Table 4 SVM classifier performance at different stages of the embryonic development tree

Full size table

The first level of feature selection yielded 132 predictive miRNA features. The second level yielded 60 miRNA features. Table 2 also lists the per-class performance of the classifier for 132 and 60 features. The classifier built with 60 features achieved an overall accuracy of 95.5% with per-class sensitivities above 95% for many cancer types. Note that, due to the scarcity of the normal samples, all the normal tissue samples were put together under a single class in these classifiers. The per-class sensitivities and specificities of the ‘Normal” class were 95 and 99% respectively, indicating the ability of the classifier to distinguish between the many cancer types from the normal tissues.

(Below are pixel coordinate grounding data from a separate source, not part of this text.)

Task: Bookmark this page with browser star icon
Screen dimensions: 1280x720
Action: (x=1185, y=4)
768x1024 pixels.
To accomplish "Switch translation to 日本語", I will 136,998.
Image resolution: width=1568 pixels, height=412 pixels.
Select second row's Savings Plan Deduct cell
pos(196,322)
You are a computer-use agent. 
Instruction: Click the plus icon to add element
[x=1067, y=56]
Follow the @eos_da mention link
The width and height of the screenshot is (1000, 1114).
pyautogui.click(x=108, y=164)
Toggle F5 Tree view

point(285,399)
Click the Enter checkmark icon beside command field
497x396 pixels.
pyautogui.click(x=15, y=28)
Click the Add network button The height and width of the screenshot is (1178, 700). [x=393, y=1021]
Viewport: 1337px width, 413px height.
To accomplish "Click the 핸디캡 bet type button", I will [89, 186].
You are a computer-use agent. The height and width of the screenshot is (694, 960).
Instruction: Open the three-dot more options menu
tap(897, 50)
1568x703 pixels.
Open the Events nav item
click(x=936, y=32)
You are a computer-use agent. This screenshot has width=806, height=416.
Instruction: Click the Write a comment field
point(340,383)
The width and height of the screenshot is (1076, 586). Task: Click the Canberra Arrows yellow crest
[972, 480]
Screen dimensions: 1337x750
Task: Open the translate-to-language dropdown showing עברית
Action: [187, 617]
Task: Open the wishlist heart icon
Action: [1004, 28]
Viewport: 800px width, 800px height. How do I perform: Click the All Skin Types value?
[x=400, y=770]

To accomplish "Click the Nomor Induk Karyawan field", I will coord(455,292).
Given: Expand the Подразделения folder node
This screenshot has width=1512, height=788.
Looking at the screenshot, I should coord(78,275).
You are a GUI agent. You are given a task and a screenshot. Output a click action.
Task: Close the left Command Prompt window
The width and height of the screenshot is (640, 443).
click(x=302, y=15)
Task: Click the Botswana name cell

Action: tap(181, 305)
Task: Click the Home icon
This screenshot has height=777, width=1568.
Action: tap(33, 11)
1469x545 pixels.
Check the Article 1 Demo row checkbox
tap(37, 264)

These results suggest that miRNA can be used to predict diagnosis with extremely high accuracy, sensitivity, and specificity.

The results from IPA core analysis on the 60 miRNA features used by our classifier are summarized in Additional file 2. As seen from this table, 49 out of the 60 molecules are highly correlated with cancer. The top two disease categories enriched by our miRNA features are metastatic solid tumor (p-value of 3.27E-53) and advanced malignant solid tumor (p-value of 1.61E-50). Similarly, the top three networks enriched by these set of miRNA are related to cancer, organismal injury and abnormalities and gastro-intestinal diseases (Additional file 3: Table S1). IPA computes the p-value for a function/process as the measure of likelihood that the association between that function and set of molecules (in our case, miRNAs) is due to a random chance. The smaller the p-value (or the higher the negative log of the p-value), the higher the likelihood that there is a significant association. P-value was obtained using Benjamini-Hochberg method to account for multiple testing [27].

The high negative log p-values for association between the cancer/tumor progression and the miRNA features used by our classifier suggest that the classifier was able to select and classify these 21 different cancer types using key miRNA features previously known to be associated with many cancer types. The features were predominantly cancer specific (rather than tissue specific), hinting that tumor progression mechanisms differ at the miRNA level between tissues.

We then analyzed the top three miRNAs (ranked by our feature selection algorithm) from our 60 miRNA features. The first one, let-7 family of miRNAs (hsa-let-7i-5p, hsa-let-7d-3p) has been mentioned extensively in the literature as the miRNA precursor that regulates cell cycle progression and cancer [28–30]. Decreased expression of let-7 was known to cause unregulated cell division and tumor formation [31]. The second feature, mir-1-3p (mir-1 family) was studied by Hu et al. [32]; it has been suggested that this miRNA plays a critical role as a tumor activator for human liver hepatocellular carcinoma. Decreased expression of mir-1 could decrease proliferation and induce apoptosis. Mir-10 family (mir-10a and mir-10b) were studied extensively before for their casual role in several cancer types. Lund et al., summarized the previous studies and reported that mir-10 was dis-regulated in several cancer types including Hepatocellular carcinomas, Pancreatic cancer, B-cell Chronic Lymphocytic Leukemia and Melanoma [33]. These are all cancer types our classifier can distinguish. This IPA analysis combined with our literature search indicate that our SVM classifier was able to achieve better performance using miRNAs previously known to cause and promote tumor proliferation.